You know, one of the things that I’m certain of is that when we get to glory there will be far more times that we realize that the Lord has spared us and helped us and aided us than we have ever realized in this life. We will get there and we’ll say, “I had no idea.” It will be like one of those old movies. You remember when the character ducks, and the object is flying past his head? It will be like that. We will suddenly realize that there were so many times in our lives when the Lord was protecting us, and we didn’t even realize it. The psalmist confesses this here.

VI. Judgment is certain.

And then, finally, in verses 20-23, what are you to learn from a prayer about vengeance? You learn that judgment is certain…judgment is certain. The believer is absolutely certain of God’s future, final, and just judgment. The Lord will repay. We learn this in verses 20-23:

 “He will bring back on them their iniquity

And wipe them out for their wickedness;

The Lord our God will wipe them out.”

In other words, the psalmist is absolutely certain of God’s just, final, future judgment.

VII. Application.

So what does that mean for us and how we live the Christian life? What does it mean for us that judgment is certain? Well, it ought to mean at least three things. It ought to mean accountability, gratitude, and humility…it ought to mean accountability, gratitude, and humility.

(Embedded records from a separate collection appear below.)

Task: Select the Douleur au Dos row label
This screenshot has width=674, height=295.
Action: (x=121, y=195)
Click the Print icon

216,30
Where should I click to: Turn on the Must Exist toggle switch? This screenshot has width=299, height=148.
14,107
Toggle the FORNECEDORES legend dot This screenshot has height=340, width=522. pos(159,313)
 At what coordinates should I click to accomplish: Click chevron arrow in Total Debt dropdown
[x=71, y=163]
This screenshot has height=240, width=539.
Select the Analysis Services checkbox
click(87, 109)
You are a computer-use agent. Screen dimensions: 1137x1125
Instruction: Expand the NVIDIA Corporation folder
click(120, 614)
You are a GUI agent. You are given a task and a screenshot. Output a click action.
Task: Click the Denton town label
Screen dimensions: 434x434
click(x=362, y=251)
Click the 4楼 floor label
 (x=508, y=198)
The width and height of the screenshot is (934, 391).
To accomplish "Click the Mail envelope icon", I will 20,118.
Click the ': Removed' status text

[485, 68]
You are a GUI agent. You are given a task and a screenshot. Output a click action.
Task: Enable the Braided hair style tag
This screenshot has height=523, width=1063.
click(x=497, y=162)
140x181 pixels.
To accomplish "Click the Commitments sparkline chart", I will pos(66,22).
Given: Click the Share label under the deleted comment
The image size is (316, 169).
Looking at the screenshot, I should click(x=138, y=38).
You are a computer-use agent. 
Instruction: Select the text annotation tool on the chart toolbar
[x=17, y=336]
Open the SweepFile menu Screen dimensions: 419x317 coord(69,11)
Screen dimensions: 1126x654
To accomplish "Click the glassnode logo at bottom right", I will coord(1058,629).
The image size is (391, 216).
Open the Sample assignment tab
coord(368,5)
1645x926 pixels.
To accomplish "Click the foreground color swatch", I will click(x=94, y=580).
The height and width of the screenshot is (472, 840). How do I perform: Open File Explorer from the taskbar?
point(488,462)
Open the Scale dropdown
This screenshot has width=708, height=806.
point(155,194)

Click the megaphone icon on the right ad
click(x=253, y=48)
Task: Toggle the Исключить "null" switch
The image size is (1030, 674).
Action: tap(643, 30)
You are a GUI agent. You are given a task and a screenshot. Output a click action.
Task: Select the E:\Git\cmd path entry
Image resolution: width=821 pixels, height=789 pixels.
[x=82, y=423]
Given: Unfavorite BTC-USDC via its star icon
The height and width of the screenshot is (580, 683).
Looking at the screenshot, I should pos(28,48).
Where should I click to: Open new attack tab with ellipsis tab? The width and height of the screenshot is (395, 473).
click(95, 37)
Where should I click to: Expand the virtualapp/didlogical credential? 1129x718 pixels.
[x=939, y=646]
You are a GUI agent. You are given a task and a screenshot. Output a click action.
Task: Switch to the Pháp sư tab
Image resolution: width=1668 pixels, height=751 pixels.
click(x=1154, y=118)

God’s final judgment and the justice of it, and the comprehensiveness of it, ought to make us mindful of our accountability to God. Everything that we see, everything that we think, everything that we say, everything that we do, we are accountable for to God. And therefore, the very knowledge of God’s final judgment ought to make us accountable. We ought to live with the sense of accountability to God.

Secondly, we ought to be grateful. It is in this passage, even though the psalmist is praying against the wicked.We all understand, don’t we,  that were it not for God’s grace, we would be numbered among the wicked?The Lord Jesus Christ, the only righteous one that ever lived, died in our place so that we might be accounted the righteous in God; and therefore, when we think of God’s judgment against the wicked, it cannot but stoke in us gratitude that God has not dealt with us as we deserve, but has dealt with us according to His great mercy.

In Isaiah 1 and in this Psalm, God is called upon as prosecutor and judge to bring His condemnation on the wicked, but the truth is, in God’s judgment He alsotakes the role of judge and advocate in Jesus Christ…Jesus Christ, who bears in His own body the due penalty of our sin, and then serves as our advocate in final judgment. The very realization of that ought to make us all grateful to God, for if God had dealt with us as we deserved, we would be condemned with the wicked. The only question is, will at the final judgment God be our prosecutor or our advocate? He will only be our advocate if we are resting and trusting in Jesus Christ alone for salvation as He is offered in the gospel.

And that gratitude ought to lead to humility. If God has shown us His grace and mercy, we ought to be the most humble people on earth. As we come to the Lord’s Table today, as we sing His praises, may God grant us a sense of accountability to Him, and gratitude and humility because of what we have learned as Christians from this prayer for vengeance.

Let’s pray.

 

Heavenly Father, work Your truth into our hearts, and grant that we would sing with believing of Your wondrous love. This we ask in Jesus’ name. Amen.